University of Maryland professor Ichiro Takeuchi received a two-year, $215,000 grant from the Office of Naval Research’s (ONR) Defense University Research Instrumentation Program (DURIP) to support the development of new high-throughput characterization equipment used to identify materials with unique and valuable properties.
Takeuchi, a member of the Department of Materials Science and Engineering and the Maryland NanoCenter, directs the university’s Combinatorial Synthesis Lab, which houses one of the largest collections of tools in the world for rapid exploration of novel functional materials.
The DURIP grant augments an existing ONR Multidisciplinary University Initiative (MURI) program, called Topological Decompositions and Spectral Sampling Algorithms for Element Substitution in Critical Technologies. The MURI team, headed by Stefano Curtarolo (Duke University) and of which Takeuchi is a member, develops new algorithmic and theoretical approaches to designing and developing advanced materials for a variety of technological areas. The group is particularly focused on materials that could replace expensive elements with limited availability, such as indium and dysprosium.

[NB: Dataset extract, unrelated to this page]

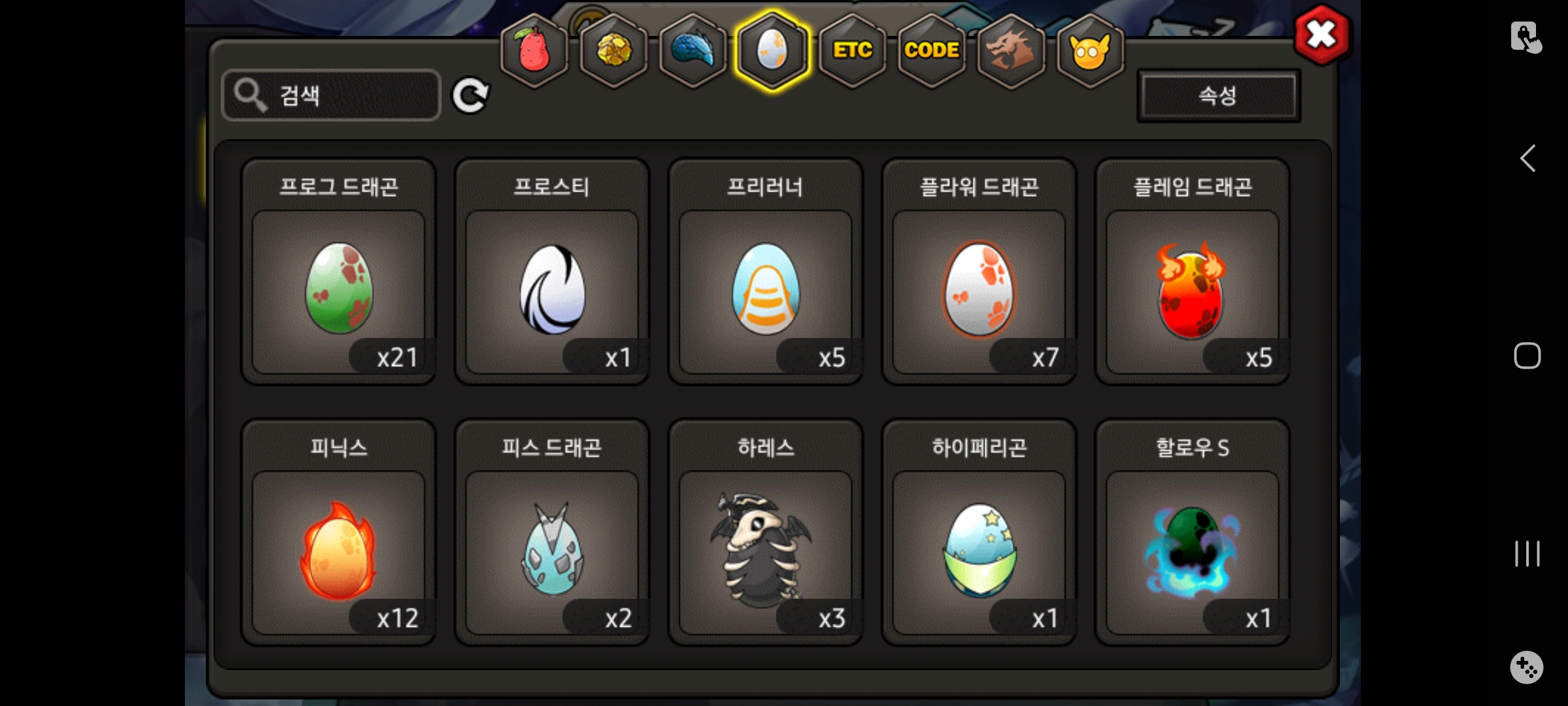Select the 할로우 S blue-flame egg
1568x706 pixels.
coord(1192,532)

Some of the materials the team is working on include transparent conductors to be used in future smart phones, and topological insulators, which are predicted to play an important role in quantum computation. One of Takeuchi’s key contributions to the project is his use of the combinatorial synthesis strategy to carry out rapid experimental validation of materials predicted with computational modeling.
According to Takeuchi, the new instrumentation will allow automated measurements of a large number of devices fabricated on combinatorial thin film libraries.
“This equipment will substantially enhance the overall capabilities of the Combinatorial Synthesis Lab,” he says, “and it will allow us to extend the scope of our investigation to many new areas, including energy materials.”